Task objective> Return, exactly and in full, the lines of the records below starting at the one with "This screenshot has height=615, width=572." and ending at the one with "is (1600, 1407).", and no other lines.

Source records below:

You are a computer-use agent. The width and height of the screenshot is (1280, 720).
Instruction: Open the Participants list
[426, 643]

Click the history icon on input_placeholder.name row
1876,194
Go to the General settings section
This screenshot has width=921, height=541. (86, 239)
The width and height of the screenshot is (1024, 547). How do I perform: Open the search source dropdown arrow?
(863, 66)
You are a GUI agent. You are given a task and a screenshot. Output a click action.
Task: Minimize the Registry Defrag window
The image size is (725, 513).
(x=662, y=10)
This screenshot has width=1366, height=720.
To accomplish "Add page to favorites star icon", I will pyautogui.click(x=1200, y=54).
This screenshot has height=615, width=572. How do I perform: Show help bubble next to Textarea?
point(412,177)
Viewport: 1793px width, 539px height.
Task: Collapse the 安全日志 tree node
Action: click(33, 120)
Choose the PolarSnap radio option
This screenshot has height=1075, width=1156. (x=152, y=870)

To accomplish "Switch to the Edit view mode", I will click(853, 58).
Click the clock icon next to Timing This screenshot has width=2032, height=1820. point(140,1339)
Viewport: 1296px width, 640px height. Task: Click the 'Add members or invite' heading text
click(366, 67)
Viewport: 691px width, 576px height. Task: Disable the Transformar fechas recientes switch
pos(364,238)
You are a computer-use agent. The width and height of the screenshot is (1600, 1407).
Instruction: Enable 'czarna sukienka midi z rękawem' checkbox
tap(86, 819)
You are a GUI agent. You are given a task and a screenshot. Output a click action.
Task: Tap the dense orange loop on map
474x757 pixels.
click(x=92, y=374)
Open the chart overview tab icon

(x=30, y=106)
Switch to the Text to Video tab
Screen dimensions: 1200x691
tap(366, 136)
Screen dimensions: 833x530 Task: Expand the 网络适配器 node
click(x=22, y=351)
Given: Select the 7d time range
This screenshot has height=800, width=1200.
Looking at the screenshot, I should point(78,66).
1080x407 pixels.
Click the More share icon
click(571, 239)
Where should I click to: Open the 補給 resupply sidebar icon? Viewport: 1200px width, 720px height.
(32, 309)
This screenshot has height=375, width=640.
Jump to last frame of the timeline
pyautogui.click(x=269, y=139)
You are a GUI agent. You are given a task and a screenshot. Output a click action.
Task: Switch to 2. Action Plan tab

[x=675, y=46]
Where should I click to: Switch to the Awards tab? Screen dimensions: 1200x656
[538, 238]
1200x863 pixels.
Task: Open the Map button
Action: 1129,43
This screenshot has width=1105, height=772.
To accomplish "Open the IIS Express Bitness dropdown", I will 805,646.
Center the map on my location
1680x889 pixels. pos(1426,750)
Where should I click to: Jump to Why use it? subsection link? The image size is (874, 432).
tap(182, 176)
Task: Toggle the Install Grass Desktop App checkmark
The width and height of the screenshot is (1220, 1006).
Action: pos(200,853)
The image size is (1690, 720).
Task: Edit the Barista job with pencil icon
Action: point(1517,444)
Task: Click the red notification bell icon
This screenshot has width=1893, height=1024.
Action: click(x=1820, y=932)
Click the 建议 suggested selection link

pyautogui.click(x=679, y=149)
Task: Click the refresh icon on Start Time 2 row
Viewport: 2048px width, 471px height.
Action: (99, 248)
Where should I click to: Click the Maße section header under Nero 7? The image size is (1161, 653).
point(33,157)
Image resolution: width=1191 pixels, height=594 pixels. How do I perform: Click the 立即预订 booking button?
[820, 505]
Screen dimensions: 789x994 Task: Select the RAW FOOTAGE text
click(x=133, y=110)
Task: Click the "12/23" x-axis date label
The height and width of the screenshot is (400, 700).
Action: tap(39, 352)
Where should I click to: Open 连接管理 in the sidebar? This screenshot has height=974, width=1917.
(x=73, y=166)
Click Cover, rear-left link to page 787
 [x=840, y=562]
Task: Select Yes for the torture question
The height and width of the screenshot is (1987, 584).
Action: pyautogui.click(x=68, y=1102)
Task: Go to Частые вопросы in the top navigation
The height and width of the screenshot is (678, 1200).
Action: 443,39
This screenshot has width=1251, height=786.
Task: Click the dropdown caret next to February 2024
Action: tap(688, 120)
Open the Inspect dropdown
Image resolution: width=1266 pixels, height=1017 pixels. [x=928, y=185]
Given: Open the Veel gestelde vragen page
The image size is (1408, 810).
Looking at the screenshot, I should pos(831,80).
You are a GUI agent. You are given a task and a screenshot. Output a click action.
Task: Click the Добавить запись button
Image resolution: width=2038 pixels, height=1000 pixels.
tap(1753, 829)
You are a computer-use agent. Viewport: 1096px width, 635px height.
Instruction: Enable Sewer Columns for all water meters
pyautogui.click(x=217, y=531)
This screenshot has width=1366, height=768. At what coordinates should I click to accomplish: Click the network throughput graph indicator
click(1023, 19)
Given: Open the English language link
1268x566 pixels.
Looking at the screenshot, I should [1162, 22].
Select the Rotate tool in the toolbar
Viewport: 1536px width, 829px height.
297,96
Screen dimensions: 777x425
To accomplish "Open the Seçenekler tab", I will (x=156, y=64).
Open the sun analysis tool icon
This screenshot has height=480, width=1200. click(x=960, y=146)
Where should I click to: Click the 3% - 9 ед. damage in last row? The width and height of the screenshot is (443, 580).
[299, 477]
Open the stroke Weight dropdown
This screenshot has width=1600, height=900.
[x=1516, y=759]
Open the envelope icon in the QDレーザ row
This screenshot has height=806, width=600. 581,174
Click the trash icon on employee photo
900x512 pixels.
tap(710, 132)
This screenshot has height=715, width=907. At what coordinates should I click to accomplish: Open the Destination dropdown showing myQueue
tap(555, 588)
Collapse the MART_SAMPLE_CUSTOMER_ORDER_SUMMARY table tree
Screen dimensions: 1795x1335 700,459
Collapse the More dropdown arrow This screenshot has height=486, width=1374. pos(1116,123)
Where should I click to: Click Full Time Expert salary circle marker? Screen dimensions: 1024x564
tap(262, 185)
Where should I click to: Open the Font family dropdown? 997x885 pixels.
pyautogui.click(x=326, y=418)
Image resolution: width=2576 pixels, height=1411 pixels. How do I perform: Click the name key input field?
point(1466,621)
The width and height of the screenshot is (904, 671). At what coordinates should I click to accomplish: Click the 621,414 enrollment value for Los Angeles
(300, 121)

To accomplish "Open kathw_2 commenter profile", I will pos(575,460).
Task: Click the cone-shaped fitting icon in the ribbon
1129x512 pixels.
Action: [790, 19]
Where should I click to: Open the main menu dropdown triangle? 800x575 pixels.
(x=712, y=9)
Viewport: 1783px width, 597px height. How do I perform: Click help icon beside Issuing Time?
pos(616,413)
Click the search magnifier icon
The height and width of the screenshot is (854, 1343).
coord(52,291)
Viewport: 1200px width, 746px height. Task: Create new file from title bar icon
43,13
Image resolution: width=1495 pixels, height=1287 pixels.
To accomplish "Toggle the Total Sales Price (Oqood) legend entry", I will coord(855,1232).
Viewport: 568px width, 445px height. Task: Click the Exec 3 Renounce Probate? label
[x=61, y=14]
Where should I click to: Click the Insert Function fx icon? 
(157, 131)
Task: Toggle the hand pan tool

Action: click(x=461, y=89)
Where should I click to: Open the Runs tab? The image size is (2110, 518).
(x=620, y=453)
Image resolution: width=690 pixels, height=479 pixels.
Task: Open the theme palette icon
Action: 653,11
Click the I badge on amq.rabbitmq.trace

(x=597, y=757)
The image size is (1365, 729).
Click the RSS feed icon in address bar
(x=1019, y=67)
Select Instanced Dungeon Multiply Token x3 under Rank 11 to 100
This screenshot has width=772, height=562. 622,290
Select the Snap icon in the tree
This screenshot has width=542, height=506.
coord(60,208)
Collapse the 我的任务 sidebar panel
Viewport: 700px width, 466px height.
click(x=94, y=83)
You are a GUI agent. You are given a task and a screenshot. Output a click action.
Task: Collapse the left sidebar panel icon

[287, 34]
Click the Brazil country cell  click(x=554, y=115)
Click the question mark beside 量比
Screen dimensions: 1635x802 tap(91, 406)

End of Source records.

Output for this exercise>
This screenshot has height=615, width=572. How do I perform: Show help bubble next to Textarea?
point(412,177)
Viewport: 1793px width, 539px height.
Task: Collapse the 安全日志 tree node
Action: click(33, 120)
Choose the PolarSnap radio option
This screenshot has height=1075, width=1156. (x=152, y=870)

To accomplish "Switch to the Edit view mode", I will click(853, 58).
Click the clock icon next to Timing This screenshot has width=2032, height=1820. point(140,1339)
Viewport: 1296px width, 640px height. Task: Click the 'Add members or invite' heading text
click(366, 67)
Viewport: 691px width, 576px height. Task: Disable the Transformar fechas recientes switch
pos(364,238)
You are a computer-use agent. The width and height of the screenshot is (1600, 1407).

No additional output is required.